Esercizio da svolgere: Trascrivi senza modifiche il passo del brano sulla storia del marketing digitale che va da "La quarta pietra" a "su piattaforma digitale.".

Brano:

_ _ _ _

La prima è sicuramente l’alba della Rete così come la conosciamo, che è un evento databile al 6 agosto 1991, quando al Cern venne lanciato il primo sito internet di tutti i tempi che agiva nel World Wide Web. Da innovazione pionieristica ad ambiente di fruizione commerciale il passo fu breve, e nel 1993 venne venduto il primo banner pubblicitario.
I tentativi sperimentali di fare marketing sul Web ci portano dritti alla seconda pietra miliare: il 1994, quando l’email diventa strumento di comunicazione di massa grazie all’irruzione su questo mercato di provider globali come Yahoo!, Aol e Hotmail. Contestualmente inizia anche l’era del marketing tramite email – ancora oggi uno degli strumenti più efficaci -, delle newsletter, ma anche dello spam. Lo stesso anno viene registrata la prima transazione online sul sito Netmarket: nasce l’e-commerce. Lo shopping online faticò qualche anno per rendersi credibile agli occhi degli acquirenti. Solo per fare un esempio, nel 1995 il primo oggetto mai venduto all’asta su eBay, un puntatore laser, venne restituito perché non funzionante. Al giorno d’oggi però il commercio online globale arriva a un valore di scambio di 2.400 trilioni di dollari.
La quarta pietra miliare è sicuramente la creazione del mercato del SEO (Search Engine Optimization) grazie all’esplosione di Google. Il concetto di marketing digitale precedente all’avvento del celebre motore di ricerca era piuttosto rudimentale ed si concludeva sostanzialmente in una trasposizione pedissequa delle soluzioni di marketing convenzionali su piattaforma digitale.
Infine, l’ultima pietra miliare può sicuramente essere considerata l’alba dei social network, databile intorno al 2002, tra la messa in opera del primo (e poco longevo) tentativo di SixDegrees.com nel 1997, e quella del futuro colosso creato da Mark Zuckerberg, The Facebook, creato nel 2004. In questo anno si sviluppavano social network di un certo successo quali Friendster e MySpace, poi soppiantati dall’esplosione di popolarità del Libro delle Facce. I social, oltre a mettere in comunicazione tra loro persone in tutto il mondo, hanno cambiato completamente il modo che le aziende hanno oggi di rapportarsi con il pubblico. Tuttavia hanno anche iniettato nel circuito del marketing online tonnellate di dati personali dei clienti – col loro consenso, e talvolta senza – che sono oggi uno dei carburanti essenziali dell’economia digitale.

_ _ _ _

Voci salvate:
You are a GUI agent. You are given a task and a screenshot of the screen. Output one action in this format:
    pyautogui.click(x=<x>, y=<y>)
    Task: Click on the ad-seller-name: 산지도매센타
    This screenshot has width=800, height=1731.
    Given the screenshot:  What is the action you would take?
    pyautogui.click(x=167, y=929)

_ _ _ _

Risposta:
La quarta pietra miliare è sicuramente la creazione del mercato del SEO (Search Engine Optimization) grazie all’esplosione di Google. Il concetto di marketing digitale precedente all’avvento del celebre motore di ricerca era piuttosto rudimentale ed si concludeva sostanzialmente in una trasposizione pedissequa delle soluzioni di marketing convenzionali su piattaforma digitale.